La preventiva verifica della libertà e disponibilità del bene e, più in generale, delle risultanze dei registri immobiliari attraverso la loro visura, costituisce obbligo derivante dall’incarico conferitogli dal cliente e, quindi, fa parte dell’oggetto della prestazione d’opera professionale.

Dunque, rientra tra gli obblighi del Notaio cui sia richiesta la stipulazione di un contratto di compravendita immobiliare lo svolgimento delle attività accessorie e successive necessarie per il conseguimento del risultato voluto dalle parti e, in particolare, il compimento delle visure catastali e ipotecarie allo scopo di individuare esattamente il bene e verificarne la libertà, a meno che non vi sia espresso esonero da tale attività per concorde volontà delle parti per motivi di urgenza o per altre ragioni.

Ai fini della validità di un tale esonero, comunque, è necessario che il Notaio abbia informato l’acquirente dei rischi della compravendita e che il medesimo acquirente abbia accettato le possibili conseguenze come un fatto normale e consequenziale del negozio che apprestava a concludere.

Ad esempio, la presenza reiterata negli atti ricevuti o autenticati da un medesimo notaio, di clausole di “rinuncia” alle visure ipotecarie e catastali – in assenza di ragioni di “meritevolezza” della dispensa – non potrà non costituire rilevante indizio di un comportamento scorretto del notaio, nel senso sopra evidenziato.

Al contrario, la “meritevolezza” della dispensa dovrà essere accertata caso per caso (ragioni di urgenza, ecc.), tenendo comunque conto dell’eccezionalità che la stessa deve assumere nella prospettiva di un intervento notarile qualificato e attento alle esigenze delle parti e della sicurezza del traffico: essa deve comunque rispondere a precisi interessi delle parti (che devono emergere dalle motivazioni della “rinuncia alle visure”, espresse in atto) e mai a interessi del notaio.

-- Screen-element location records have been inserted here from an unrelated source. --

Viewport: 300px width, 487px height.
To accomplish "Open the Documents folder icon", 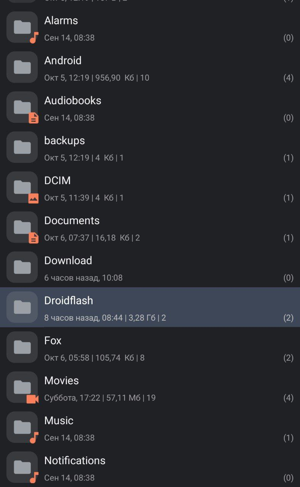I will click(22, 227).
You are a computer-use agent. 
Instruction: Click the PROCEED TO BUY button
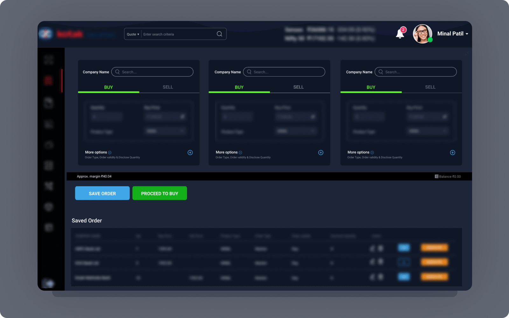point(160,193)
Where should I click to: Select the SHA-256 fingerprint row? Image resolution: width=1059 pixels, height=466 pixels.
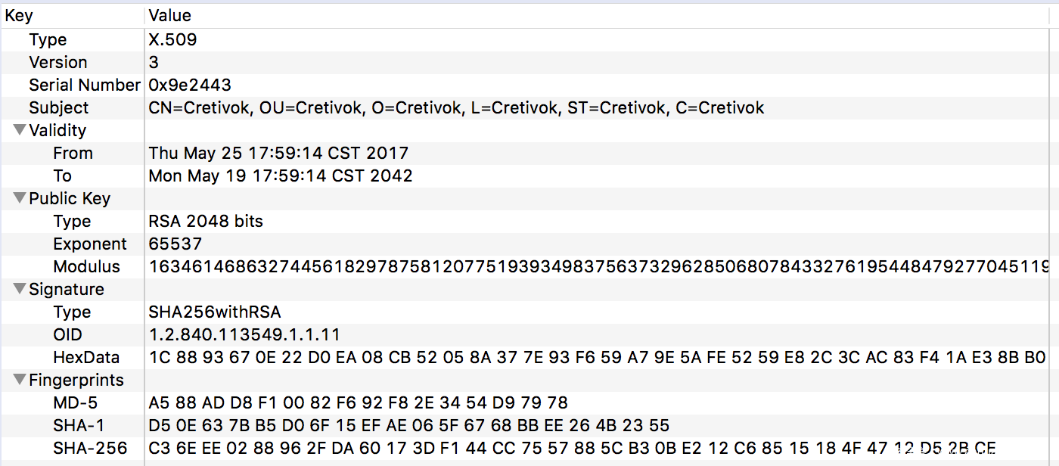[90, 449]
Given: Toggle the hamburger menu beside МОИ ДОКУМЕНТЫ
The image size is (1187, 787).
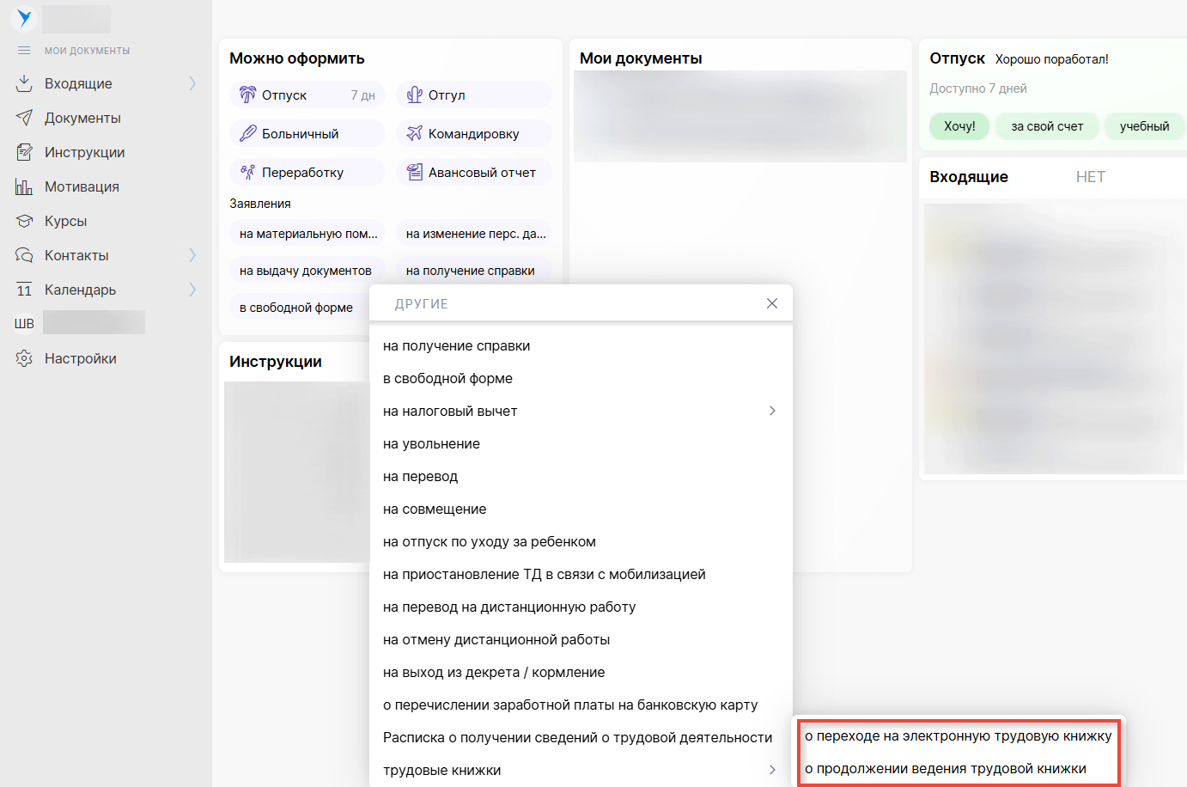Looking at the screenshot, I should click(x=24, y=51).

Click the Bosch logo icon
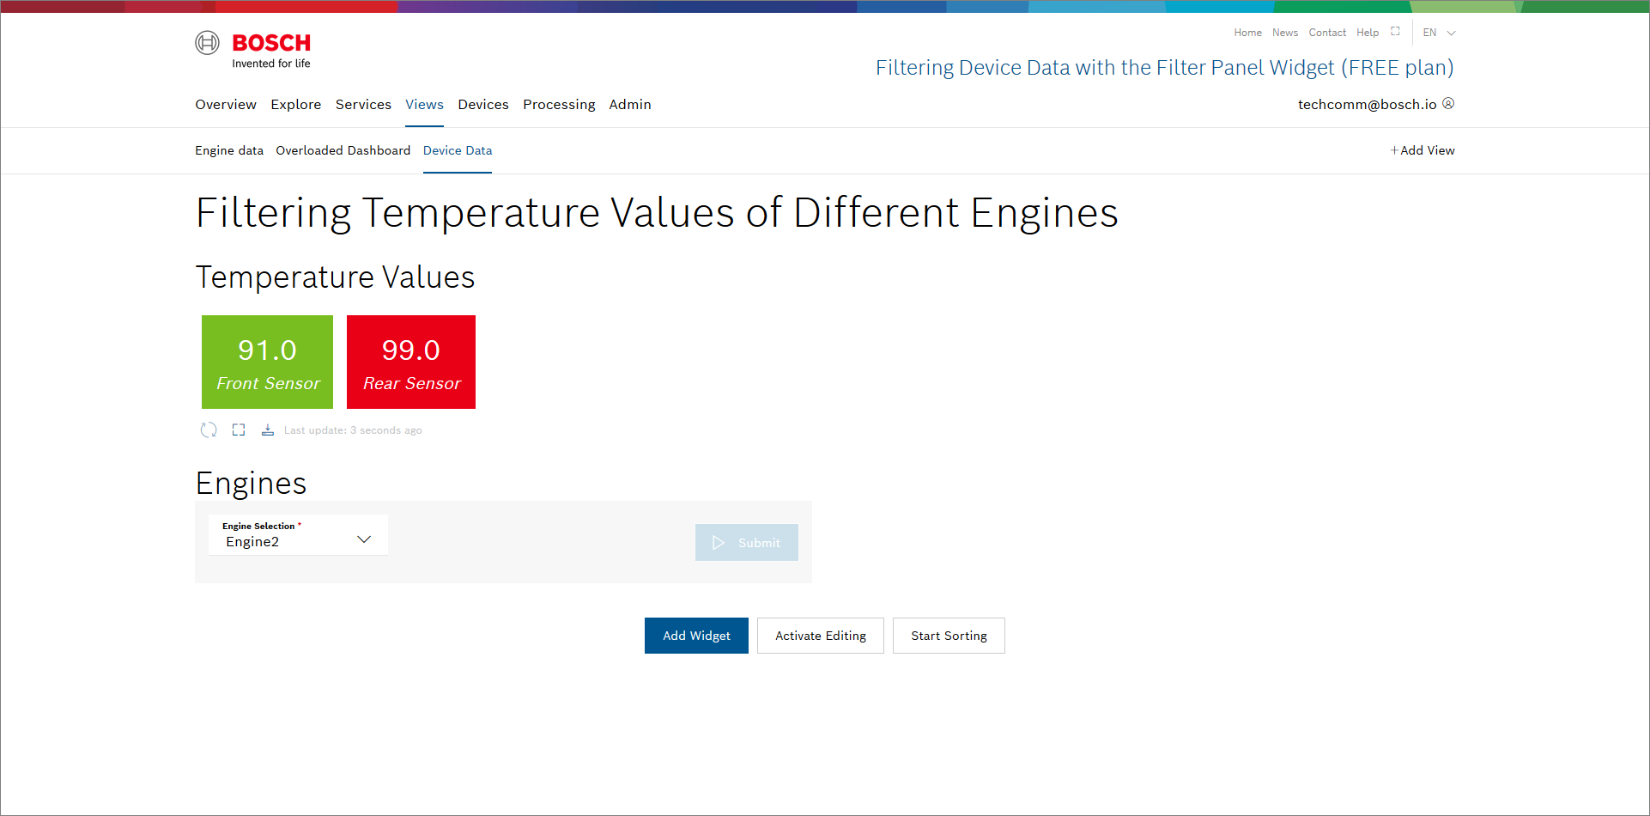tap(207, 43)
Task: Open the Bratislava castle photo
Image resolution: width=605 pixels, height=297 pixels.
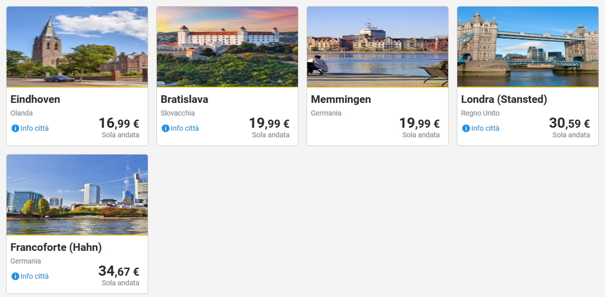Action: tap(227, 47)
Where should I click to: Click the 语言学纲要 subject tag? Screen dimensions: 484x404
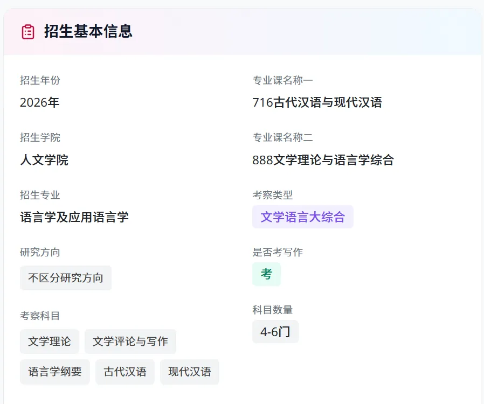55,372
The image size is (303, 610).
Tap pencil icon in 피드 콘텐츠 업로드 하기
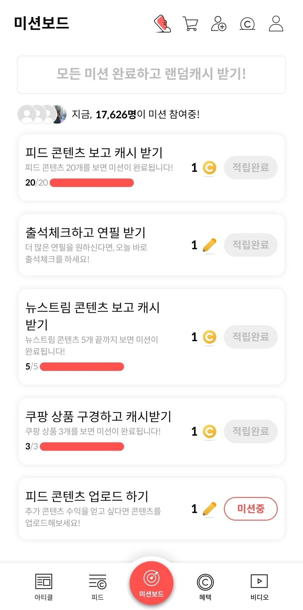click(209, 509)
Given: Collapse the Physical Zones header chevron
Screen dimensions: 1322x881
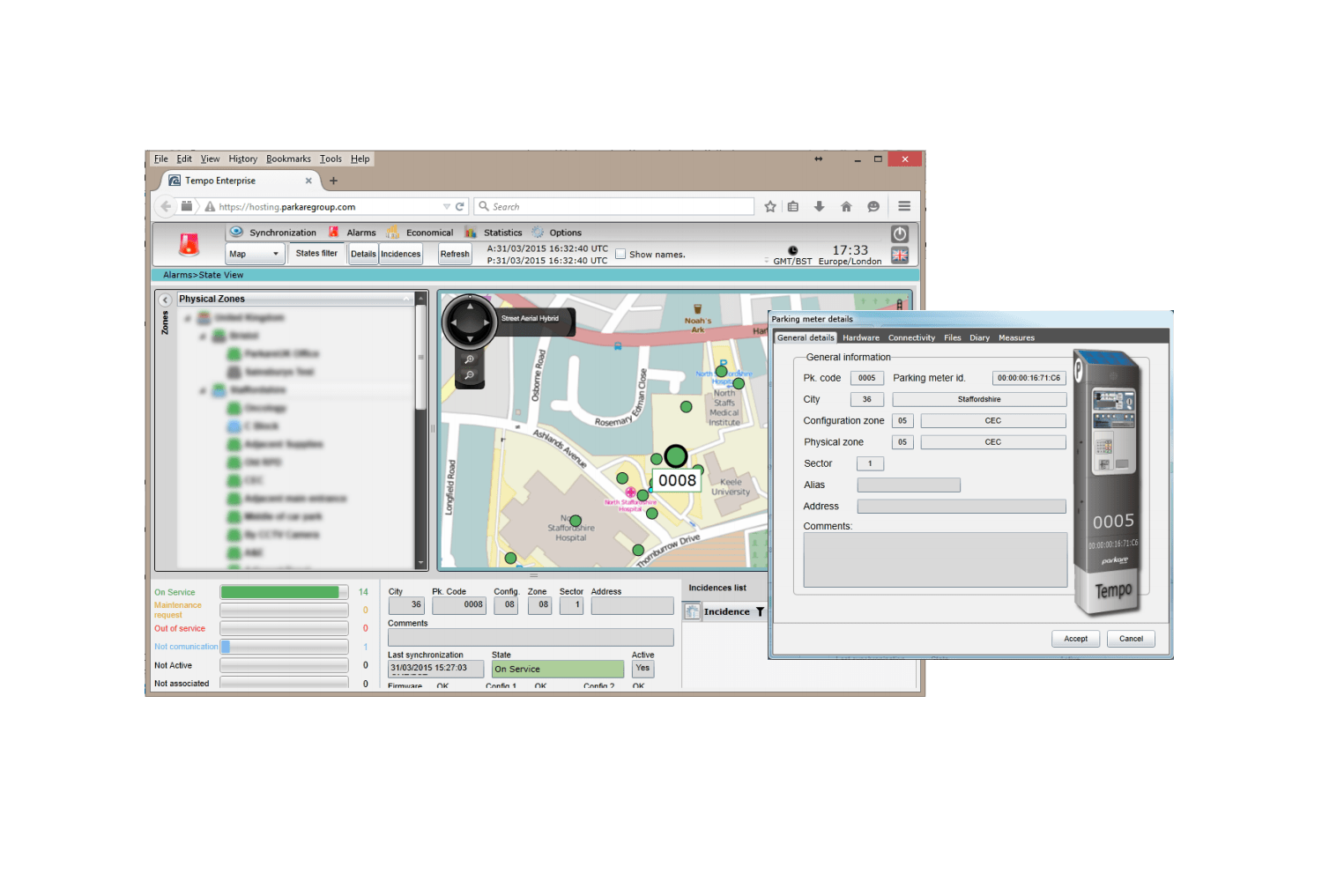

Il notaio rogante il contratto di compravendita di un immobile che abbia omesso di effettuare le dovute visure ipotecarie è tenuto a risarcire all’acquirente del cespite, successivamente sottoposto ad esecuzione immobiliare da parte del creditore ipotecario, un danno commisurato all’effettivo nocumento sofferto dall’acquirente; questo può essere liquidato in misura pari al valore dell’immobile perduto a seguito della vendita forzata ovvero, per equivalente, all’esborso necessario per ottenere l’estinzione del processo esecutivo e la cancellazione dell’ipoteca, in tale senso lato potendosi intendere le spese di purgazione dell’immobile e, cioè, la sua sottrazione al rischio di legale evizione nel corso della procedura espropriativa.